Data shown:

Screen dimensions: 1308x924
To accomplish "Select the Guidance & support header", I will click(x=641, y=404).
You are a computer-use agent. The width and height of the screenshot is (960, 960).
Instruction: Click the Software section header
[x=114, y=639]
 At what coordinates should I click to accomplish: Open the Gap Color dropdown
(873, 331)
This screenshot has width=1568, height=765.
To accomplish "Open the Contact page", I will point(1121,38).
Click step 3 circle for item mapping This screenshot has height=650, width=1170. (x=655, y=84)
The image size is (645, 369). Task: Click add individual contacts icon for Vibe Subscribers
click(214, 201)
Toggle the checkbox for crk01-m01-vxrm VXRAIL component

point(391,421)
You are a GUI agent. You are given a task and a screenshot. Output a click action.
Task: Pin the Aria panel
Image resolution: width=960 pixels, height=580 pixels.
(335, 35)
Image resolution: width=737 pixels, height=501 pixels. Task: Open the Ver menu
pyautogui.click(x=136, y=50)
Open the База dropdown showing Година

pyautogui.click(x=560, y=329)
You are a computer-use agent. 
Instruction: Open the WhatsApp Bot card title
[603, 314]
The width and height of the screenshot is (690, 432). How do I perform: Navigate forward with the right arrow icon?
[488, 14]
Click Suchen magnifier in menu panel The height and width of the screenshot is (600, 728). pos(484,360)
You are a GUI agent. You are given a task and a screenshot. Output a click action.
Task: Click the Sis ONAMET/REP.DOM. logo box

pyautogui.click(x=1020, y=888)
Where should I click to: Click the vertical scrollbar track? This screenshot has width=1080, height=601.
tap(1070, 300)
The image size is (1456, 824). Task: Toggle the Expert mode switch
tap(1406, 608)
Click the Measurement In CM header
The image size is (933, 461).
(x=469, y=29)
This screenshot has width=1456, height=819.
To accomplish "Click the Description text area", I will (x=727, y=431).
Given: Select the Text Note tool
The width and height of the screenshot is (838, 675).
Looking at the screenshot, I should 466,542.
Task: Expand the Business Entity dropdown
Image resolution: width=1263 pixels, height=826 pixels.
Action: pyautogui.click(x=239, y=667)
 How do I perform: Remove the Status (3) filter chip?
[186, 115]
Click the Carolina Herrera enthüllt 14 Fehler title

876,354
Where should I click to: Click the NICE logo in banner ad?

Exercise: Lines above that have "Select": copy each of them.

Exercise result:
To accomplish "Select the Guidance & support header", I will click(x=641, y=404).
Given: Select the Text Note tool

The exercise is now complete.